Exercise
Go to the line that contains "Image resolution: width=900", then write out that line and all that follow to the end of the listing, exactly and without pictures.

Input data
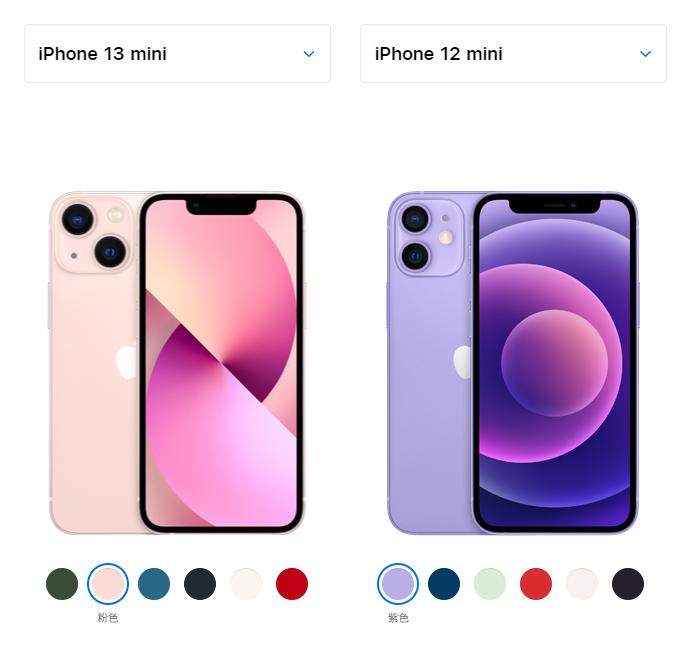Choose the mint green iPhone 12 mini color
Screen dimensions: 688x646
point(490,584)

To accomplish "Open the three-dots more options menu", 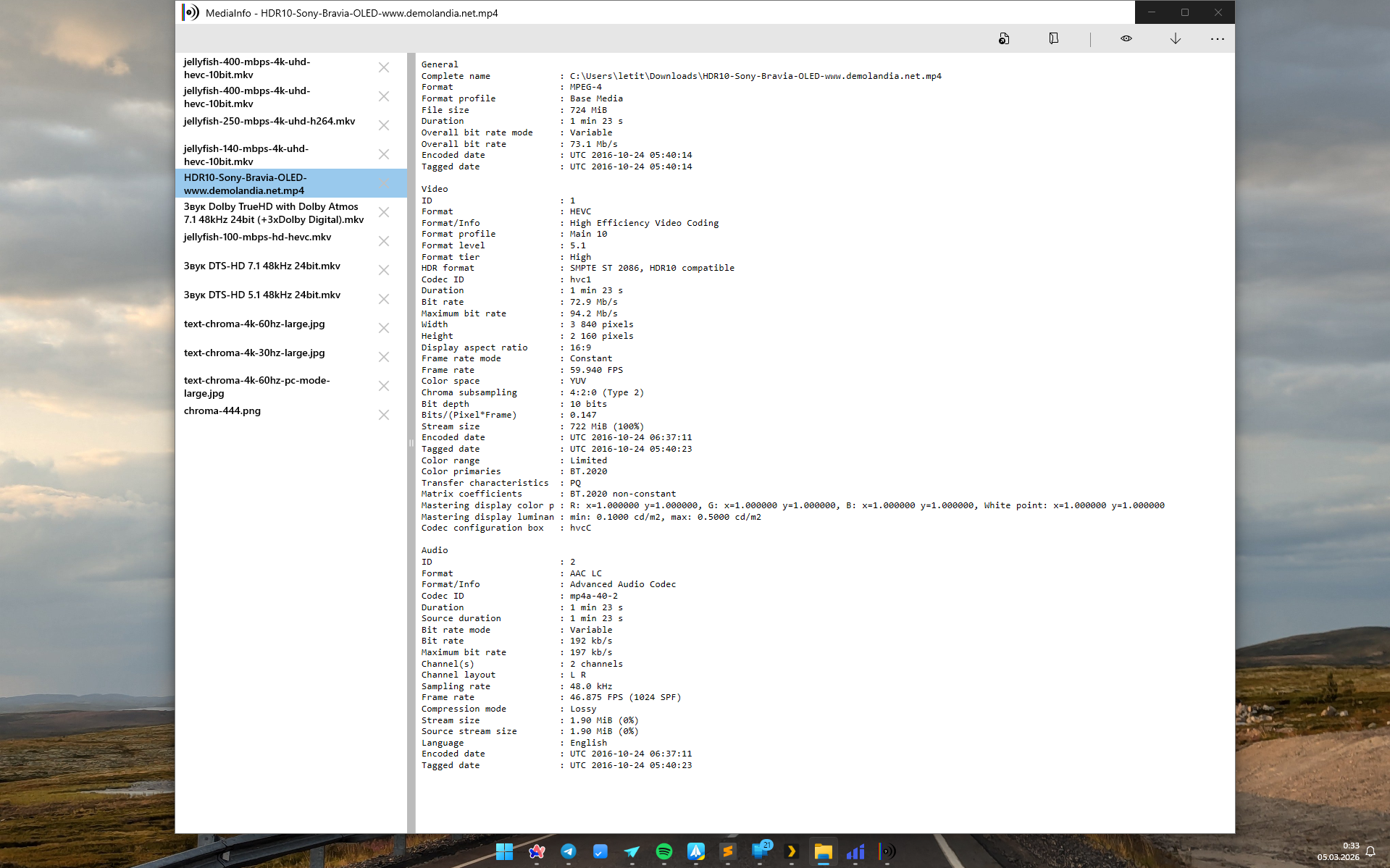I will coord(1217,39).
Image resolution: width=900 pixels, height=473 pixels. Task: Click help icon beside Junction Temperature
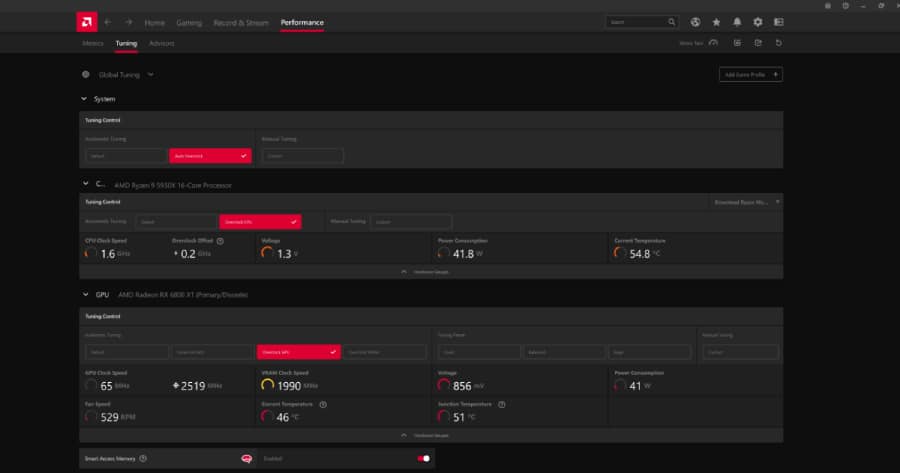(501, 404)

Task output
Image resolution: width=900 pixels, height=473 pixels. Task: Click help icon beside Junction Temperature
(501, 404)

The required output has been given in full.